Yellow Cards for Stupid

The USA's right-wing punditry is predictably calm and thoroughly reasoned in its reception of the World Cup:

"Barack Obama's policies are the World Cup." In an extensive rant on the June 11 Glenn Beck Program, Beck purported to explain how President Obama's policies "are the World Cup" of "political thought." Beck stated, "It doesn't matter how you try to sell it to us, it doesn't matter how many celebrities you get, it doesn't matter how many bars open early, it doesn't matter how many beer commercials they run, we don't want the World Cup, we don't like the World Cup, we don't like soccer, we want nothing to do with it." Beck stated that likewise, "the rest of the world likes Barack Obama's policies, we do not."
or, to put that more explicitly:
Discussing soccer's popularity in the U.S. on his June 10 program, G. Gordon Liddy asked, "Whatever happened to American exceptionalism?"
And, lest we forget the conspiratorial and racist elements:
Also on the June 10 G. Gordon Liddy Show, Media Research Center's Dan Gainor said, "the problem here is, soccer is designed as a poor man or poor woman's sport" and that "the left is pushing it in schools across the country." He added: "generally football games in this country don't devolve into riots or wars." He later added that the sport of soccer "is being sold" as necessary due to the "browning of America."
To review, soccer is a man-made plague insidiously worming its way into the United States by riotous hordes of dark-skinned savages who never wear USA flag lapel pins nor go dewy-eyed at the playing of "The Star-Spangled Banner."

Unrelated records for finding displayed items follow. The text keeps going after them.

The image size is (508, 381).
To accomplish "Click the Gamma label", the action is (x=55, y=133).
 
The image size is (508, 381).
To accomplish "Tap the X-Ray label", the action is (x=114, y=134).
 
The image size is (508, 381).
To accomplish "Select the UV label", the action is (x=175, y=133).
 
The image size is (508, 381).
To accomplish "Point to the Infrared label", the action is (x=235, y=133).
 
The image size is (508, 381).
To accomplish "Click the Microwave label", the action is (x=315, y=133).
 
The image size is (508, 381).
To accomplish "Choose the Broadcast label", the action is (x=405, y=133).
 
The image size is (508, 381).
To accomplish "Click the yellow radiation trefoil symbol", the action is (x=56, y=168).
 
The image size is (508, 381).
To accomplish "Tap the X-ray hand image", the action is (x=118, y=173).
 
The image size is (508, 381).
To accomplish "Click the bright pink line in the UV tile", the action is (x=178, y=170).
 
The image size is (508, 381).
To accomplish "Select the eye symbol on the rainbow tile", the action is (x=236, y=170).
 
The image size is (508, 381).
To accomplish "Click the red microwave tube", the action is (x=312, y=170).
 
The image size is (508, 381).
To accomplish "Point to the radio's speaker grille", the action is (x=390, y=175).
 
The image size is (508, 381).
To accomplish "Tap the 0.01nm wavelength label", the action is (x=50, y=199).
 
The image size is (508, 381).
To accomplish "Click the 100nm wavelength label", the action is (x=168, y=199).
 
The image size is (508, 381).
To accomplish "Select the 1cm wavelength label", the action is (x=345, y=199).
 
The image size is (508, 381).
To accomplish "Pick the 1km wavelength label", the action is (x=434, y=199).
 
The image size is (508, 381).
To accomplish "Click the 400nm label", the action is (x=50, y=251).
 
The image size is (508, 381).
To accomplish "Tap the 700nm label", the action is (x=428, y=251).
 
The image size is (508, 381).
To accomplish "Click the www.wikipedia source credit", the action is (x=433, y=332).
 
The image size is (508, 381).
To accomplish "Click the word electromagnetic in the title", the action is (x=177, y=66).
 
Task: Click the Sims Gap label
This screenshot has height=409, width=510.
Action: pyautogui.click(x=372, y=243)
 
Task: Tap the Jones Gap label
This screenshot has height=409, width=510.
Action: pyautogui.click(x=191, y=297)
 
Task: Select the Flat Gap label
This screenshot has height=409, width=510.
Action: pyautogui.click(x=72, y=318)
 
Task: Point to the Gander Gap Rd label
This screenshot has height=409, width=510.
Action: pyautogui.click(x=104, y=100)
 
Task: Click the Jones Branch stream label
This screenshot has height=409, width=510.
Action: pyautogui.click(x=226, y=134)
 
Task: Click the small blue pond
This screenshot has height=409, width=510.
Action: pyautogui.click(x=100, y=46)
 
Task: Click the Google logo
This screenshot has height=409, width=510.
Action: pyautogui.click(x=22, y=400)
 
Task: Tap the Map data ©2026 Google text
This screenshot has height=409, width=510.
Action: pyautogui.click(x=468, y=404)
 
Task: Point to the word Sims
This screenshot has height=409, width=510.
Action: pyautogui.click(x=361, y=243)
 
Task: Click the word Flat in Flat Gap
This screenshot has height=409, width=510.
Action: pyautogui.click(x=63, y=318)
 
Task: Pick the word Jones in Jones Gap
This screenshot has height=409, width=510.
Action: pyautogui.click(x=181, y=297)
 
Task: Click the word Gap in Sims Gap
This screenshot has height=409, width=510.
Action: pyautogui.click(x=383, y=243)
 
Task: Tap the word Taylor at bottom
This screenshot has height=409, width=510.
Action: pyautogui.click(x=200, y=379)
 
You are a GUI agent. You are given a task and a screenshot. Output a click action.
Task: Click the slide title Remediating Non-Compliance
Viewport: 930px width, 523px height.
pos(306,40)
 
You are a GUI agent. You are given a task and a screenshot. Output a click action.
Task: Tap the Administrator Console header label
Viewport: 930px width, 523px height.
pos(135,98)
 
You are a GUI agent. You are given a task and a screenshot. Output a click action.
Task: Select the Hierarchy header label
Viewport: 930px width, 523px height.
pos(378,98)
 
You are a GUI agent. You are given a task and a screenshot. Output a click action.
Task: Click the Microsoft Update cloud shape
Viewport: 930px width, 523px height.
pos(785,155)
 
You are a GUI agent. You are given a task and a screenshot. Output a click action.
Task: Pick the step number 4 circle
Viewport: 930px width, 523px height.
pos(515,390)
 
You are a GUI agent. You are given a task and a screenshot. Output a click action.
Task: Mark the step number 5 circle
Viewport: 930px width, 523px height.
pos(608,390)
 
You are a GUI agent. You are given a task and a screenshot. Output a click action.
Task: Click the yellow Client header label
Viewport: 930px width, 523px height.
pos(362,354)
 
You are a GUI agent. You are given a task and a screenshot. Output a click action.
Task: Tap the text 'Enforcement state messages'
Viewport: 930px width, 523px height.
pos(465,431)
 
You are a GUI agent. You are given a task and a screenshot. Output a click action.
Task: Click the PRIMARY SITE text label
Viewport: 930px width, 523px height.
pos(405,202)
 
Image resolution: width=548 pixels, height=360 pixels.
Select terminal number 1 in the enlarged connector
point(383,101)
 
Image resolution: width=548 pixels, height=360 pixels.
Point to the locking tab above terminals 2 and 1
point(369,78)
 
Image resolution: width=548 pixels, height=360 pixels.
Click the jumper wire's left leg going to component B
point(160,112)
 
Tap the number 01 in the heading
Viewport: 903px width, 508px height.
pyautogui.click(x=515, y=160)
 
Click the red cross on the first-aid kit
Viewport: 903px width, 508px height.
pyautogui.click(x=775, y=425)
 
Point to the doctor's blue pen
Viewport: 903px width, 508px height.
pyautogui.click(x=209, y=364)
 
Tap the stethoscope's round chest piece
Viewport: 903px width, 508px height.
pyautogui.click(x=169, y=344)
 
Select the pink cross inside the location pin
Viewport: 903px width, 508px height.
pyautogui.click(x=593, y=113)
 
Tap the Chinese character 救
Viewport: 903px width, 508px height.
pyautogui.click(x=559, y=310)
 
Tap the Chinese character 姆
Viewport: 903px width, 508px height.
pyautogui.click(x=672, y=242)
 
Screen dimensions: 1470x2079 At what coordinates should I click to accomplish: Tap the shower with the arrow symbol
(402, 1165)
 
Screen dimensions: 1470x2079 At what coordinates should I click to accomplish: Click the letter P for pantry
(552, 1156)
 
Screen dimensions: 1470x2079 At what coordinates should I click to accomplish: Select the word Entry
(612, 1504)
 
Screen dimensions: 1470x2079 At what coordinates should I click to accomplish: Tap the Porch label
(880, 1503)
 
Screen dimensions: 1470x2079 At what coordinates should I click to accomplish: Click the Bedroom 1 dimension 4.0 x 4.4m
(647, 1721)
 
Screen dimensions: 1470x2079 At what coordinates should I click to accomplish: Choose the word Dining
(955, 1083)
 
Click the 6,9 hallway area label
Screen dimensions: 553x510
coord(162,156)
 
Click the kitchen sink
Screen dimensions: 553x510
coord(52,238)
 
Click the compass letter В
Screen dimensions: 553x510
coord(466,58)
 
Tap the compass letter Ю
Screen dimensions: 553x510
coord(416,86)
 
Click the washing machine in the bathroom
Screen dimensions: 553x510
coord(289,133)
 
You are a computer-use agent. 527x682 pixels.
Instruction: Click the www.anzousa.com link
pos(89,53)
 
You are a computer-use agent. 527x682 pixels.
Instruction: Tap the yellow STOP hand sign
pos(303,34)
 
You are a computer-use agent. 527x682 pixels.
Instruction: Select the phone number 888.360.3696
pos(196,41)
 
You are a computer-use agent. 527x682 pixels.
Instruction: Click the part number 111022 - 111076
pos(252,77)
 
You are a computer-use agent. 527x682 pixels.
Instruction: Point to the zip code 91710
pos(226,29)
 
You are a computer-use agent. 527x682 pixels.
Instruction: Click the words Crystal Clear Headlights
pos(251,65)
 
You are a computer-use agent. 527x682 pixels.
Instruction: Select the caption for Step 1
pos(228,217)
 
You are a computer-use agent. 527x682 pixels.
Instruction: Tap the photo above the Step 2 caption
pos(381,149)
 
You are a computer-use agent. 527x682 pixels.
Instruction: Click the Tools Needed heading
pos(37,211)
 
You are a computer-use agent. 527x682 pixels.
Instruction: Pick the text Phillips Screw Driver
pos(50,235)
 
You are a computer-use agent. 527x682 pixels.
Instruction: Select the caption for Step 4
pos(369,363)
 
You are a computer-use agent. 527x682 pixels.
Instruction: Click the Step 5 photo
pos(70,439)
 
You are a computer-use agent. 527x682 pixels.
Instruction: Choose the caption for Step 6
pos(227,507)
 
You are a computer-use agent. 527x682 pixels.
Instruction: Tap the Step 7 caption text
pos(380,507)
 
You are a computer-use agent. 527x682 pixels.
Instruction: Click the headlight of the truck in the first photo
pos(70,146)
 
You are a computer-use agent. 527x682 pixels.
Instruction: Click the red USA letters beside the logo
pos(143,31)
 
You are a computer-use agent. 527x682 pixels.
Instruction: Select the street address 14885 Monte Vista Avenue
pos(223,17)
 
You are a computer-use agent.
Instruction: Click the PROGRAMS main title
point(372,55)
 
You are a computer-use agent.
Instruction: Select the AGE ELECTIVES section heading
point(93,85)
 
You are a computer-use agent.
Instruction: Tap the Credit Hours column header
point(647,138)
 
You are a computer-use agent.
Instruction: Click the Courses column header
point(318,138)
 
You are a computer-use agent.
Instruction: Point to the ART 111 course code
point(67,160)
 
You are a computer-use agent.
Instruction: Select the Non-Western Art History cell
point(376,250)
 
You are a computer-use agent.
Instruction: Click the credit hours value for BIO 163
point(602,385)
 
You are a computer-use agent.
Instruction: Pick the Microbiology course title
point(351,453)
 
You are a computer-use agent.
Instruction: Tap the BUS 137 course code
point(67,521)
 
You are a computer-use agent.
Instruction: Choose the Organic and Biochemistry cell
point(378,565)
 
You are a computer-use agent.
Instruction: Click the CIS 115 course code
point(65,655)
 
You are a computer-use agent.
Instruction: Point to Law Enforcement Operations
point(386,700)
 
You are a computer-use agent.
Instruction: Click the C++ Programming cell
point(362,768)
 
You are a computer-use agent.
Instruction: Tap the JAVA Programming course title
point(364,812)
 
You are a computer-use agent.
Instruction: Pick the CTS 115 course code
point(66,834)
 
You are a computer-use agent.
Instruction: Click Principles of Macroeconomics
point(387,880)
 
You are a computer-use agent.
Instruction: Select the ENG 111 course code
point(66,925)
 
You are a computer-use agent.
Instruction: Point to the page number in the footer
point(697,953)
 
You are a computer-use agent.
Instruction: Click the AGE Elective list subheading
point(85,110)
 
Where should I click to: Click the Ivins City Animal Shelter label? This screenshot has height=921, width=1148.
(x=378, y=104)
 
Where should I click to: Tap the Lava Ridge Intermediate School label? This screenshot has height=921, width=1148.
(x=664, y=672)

So it goes. A certain cohort of Americans will accept that frame, or one like it, and lurch forward with it. Meanwhile, for those of us willing to entertain the possibility that the rest of the world might have its reasons, Marc at Pandagon offers a question-answer frame through which to appreciate soccer, a thoughtful effort (not to say the final word), one that speaks directly to one of the common plaints of American sports fans:
Major American sports are defined by a never-ending stream of recordable micro-events: balls and strikes, first downs, rebounds, completed passes, double plays, blocked shots, and so forth. Box scores for every sport regularly spawn additional columns to satisfy our stats- and fantasy-obsessed fans. From this perspective, watching soccer can seem boring or frustrating - without a bunch of tangible events to track in-game, how can we even be sure something is happening?
Americans do say things like this, but I think people who cherish 'stats' in sports are either just grasping at terms to anchor something less clearly definable about the experience; or they use stats as a proxy for a long-running engagement with the game and an appreciation for its history, which begs the question of what, exactly, is interesting to watch in the ebb and flow of the sport.

The question-answer frame is a useful one, but for me, the compelling thing about soccer is precisely in the way the game can be determined by so few events -- a single breakaway attack, a lone blunder by a goalie -- and how the determining event can come at any moment. That's drama, and while billions can indeed be wrong, the world beyond these borders is not wrong to appreciate it.